To do: Lines that contain "computer" are to be copied from the material, every one of them.

________________________

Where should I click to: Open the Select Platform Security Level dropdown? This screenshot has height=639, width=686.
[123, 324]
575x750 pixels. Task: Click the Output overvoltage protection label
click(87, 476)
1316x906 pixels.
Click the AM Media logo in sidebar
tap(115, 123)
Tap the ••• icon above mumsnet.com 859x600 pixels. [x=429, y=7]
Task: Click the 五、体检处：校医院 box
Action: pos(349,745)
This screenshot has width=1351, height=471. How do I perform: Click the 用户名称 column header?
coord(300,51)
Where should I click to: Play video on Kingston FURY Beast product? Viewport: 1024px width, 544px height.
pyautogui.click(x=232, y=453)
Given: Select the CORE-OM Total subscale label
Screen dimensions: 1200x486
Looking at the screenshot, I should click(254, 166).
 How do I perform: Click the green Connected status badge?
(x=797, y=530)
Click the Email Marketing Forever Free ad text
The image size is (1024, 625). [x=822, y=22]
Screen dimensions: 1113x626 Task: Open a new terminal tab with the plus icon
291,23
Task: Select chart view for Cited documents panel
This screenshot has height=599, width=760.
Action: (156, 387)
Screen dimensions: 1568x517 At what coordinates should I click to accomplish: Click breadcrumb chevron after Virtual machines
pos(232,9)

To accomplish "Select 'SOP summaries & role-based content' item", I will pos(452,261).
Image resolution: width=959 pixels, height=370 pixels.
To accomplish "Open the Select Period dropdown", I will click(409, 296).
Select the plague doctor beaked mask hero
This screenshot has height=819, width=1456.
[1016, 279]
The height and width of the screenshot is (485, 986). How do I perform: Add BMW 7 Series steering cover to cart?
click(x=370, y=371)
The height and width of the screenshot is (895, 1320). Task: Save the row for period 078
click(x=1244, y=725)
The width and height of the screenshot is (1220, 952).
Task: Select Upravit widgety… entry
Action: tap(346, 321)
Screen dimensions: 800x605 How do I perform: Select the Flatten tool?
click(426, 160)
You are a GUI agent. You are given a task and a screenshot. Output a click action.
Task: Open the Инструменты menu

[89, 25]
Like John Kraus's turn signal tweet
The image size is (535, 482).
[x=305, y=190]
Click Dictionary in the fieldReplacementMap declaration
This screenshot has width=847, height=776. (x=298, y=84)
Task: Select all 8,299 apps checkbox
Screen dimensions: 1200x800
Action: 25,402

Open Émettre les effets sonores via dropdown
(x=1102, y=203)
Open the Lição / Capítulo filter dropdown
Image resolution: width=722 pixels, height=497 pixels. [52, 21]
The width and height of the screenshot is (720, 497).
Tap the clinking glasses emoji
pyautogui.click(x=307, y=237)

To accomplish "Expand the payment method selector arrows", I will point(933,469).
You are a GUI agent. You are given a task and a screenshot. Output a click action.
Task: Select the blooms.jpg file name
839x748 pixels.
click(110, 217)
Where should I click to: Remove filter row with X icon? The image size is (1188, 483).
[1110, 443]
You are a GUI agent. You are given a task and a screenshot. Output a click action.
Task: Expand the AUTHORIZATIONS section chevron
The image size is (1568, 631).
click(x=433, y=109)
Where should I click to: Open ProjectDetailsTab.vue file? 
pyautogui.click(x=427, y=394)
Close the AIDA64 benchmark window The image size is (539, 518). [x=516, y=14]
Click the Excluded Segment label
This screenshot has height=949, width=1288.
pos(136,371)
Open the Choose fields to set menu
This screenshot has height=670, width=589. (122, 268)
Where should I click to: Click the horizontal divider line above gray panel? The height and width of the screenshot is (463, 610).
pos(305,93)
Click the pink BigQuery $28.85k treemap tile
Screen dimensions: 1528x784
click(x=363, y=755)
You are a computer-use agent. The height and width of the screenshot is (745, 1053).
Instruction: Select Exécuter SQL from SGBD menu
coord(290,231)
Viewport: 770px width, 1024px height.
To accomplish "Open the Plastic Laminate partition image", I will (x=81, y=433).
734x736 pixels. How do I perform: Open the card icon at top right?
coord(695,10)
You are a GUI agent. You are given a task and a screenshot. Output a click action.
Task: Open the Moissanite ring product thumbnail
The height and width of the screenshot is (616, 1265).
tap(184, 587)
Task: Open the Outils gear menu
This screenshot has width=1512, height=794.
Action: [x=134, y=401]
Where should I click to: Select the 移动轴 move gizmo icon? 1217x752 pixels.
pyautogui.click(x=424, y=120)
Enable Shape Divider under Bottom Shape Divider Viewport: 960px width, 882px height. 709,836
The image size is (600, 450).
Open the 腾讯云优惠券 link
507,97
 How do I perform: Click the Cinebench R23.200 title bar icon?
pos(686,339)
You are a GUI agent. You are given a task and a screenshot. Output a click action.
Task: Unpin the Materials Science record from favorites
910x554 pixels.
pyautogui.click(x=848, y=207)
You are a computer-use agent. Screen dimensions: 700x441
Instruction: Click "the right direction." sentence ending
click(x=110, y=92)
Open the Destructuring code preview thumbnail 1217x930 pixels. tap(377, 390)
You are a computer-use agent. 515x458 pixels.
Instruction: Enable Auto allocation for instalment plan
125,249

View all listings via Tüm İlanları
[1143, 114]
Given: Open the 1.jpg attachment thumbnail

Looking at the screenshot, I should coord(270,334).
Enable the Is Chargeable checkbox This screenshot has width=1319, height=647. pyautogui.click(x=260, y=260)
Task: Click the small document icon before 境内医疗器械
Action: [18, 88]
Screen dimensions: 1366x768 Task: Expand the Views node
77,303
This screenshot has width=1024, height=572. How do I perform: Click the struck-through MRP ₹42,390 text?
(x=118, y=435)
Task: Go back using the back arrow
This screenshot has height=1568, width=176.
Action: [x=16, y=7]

________________________

Your solution:
You are a computer-use agent. The height and width of the screenshot is (745, 1053).
You are a computer-use agent. Screen dimensions: 700x441
You are a computer-use agent. 515x458 pixels.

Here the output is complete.